● **ACTIVITY LIST**:
• A. In the article on tinostamustine's orphan drug designation, why does the FDA offer tax credits, user fee exemptions, and possible market exclusivity? Answer in one to three sentences.
• B. Pick up the article on tinostamustine's orphan drug designation where it stops and continue it.

═══ TEXT BLOCK ═══

FDA Grants Tinostamustine Orphan Drug Designation for Malignant Gliomas
Key Takeaways
- Tinostamustine has received FDA orphan drug designation for malignant gliomas, offering incentives for its development in treating rare conditions.
- The agent combines bendamustine and vorinostat, providing a bifunctional mechanism that induces DNA damage and inhibits cancer cell repair.
Tinostamustine receives FDA orphan drug designation, promising new hope for glioblastoma treatment with innovative dual-action mechanism.
The investigational, potentially first-in-class agent tinostamustine (EDO-S101) has earned FDA orphan drug designation (ODD) for first-line treatment of malignant gliomas, including the aggressive, difficult-to-treat glioblastoma multiforme (GBM).1
With incentives such as tax credits, user fee exemptions, and a potential 7 years of market exclusivity upon approval, the FDA’s orphan drug program is intended to spur and facilitate the development of drugs that treat rare conditions affecting fewer than 200,000 people in the US.2 The ODD awarded to tinostamustine is a recognition of its potential to treat malignant gliomas, which occur in every 5 of 100,000 individuals in the US.3
"As many as 15,000 people in the US are diagnosed with glioblastoma each year. Unfortunately, there is limited survival benefit with existing treatment options," said Julie Ducharme, vice president and chief scientific officer of Purdue Pharma, in a news release.1 "This recognition from FDA is an important milestone in our mission of advancing innovative science in areas of serious, unmet medical need. We look forward to further investigating tinostamustine, which has shown promise in early trials."

═══ RAW DATA ═══

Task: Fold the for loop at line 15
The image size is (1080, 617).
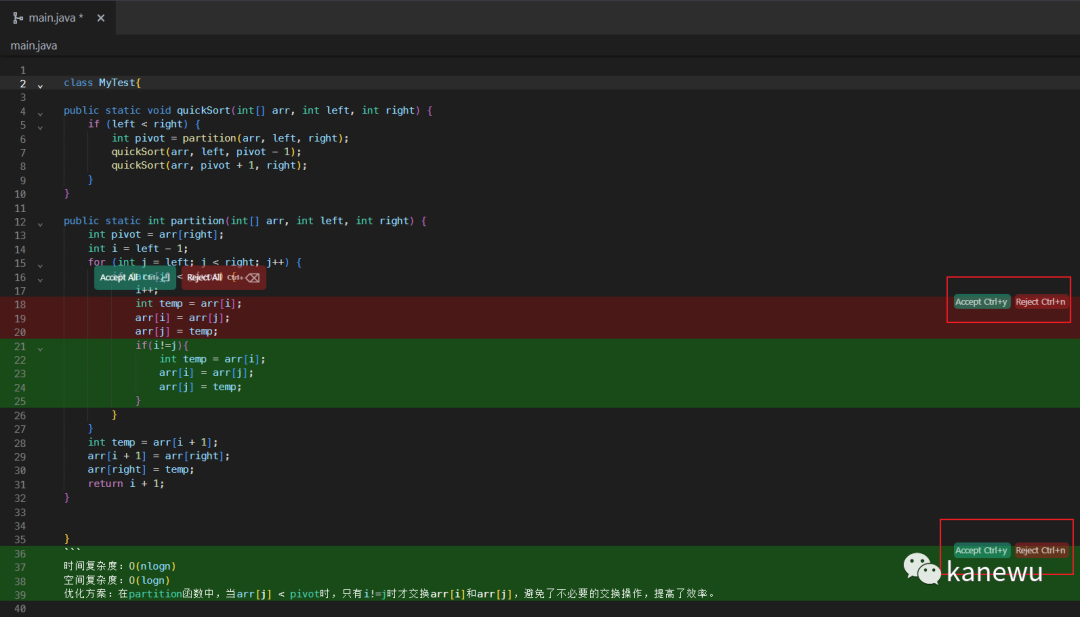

═══

● **RESULTS FOR EACH TASK**:
• A. The FDA offers these incentives through its orphan drug program to spur and facilitate the development of drugs for rare conditions. These are conditions that affect fewer than 200,000 people in the US.

• B.
About Tinostamustine
Tinostamustine is a novel alkylating deacetylase inhibitor molecule fusing the chemotherapy medications bendamustine and vorinostat. Through this fusion, the agent achieves a bifunctional mechanism of action that induces DNA damage and blocks cancer cell repair.1,4
Tinostamustine has shown promise in preclinical and early clinical studies. For instance, in a phase 1/2 clinical study (NCT03345485) evaluating tinostamustine’s safety, tolerability, pharmacokinetics, and preliminary efficacy in 49 patients with advanced solid tumors, the agent demonstrated a manageable tolerability profile and modest efficacy signals.5-7 In the phase 2 portion, 2 of 36 efficacy-evaluable patients achieved a partial response, and 14 had stable disease for 4 months or longer.
While brain tumors were not among the tumors studied in the phase 1/2 trial, the global, multiarm, response adaptive randomization platform phase 2/3 GBM AGILE trial (NCT03970447) will be imminently evaluating tinostamustine in adult patients with newly diagnosed or recurrent GBM.8
Here, the agent will be assessed against multiple experimental treatment arms and a control arm receiving temozolomide (Temodar), lomustine, and radiation therapy. Arms will be added as new information about promising drugs emerge, and removed based on ongoing evaluations. The study’s primary end point is overall survival; secondary end points include progression-free survival, tumor response, and duration of response.
The study is actively recruiting with an estimated enrollment of 1280 patients and estimated completion date of June 2030.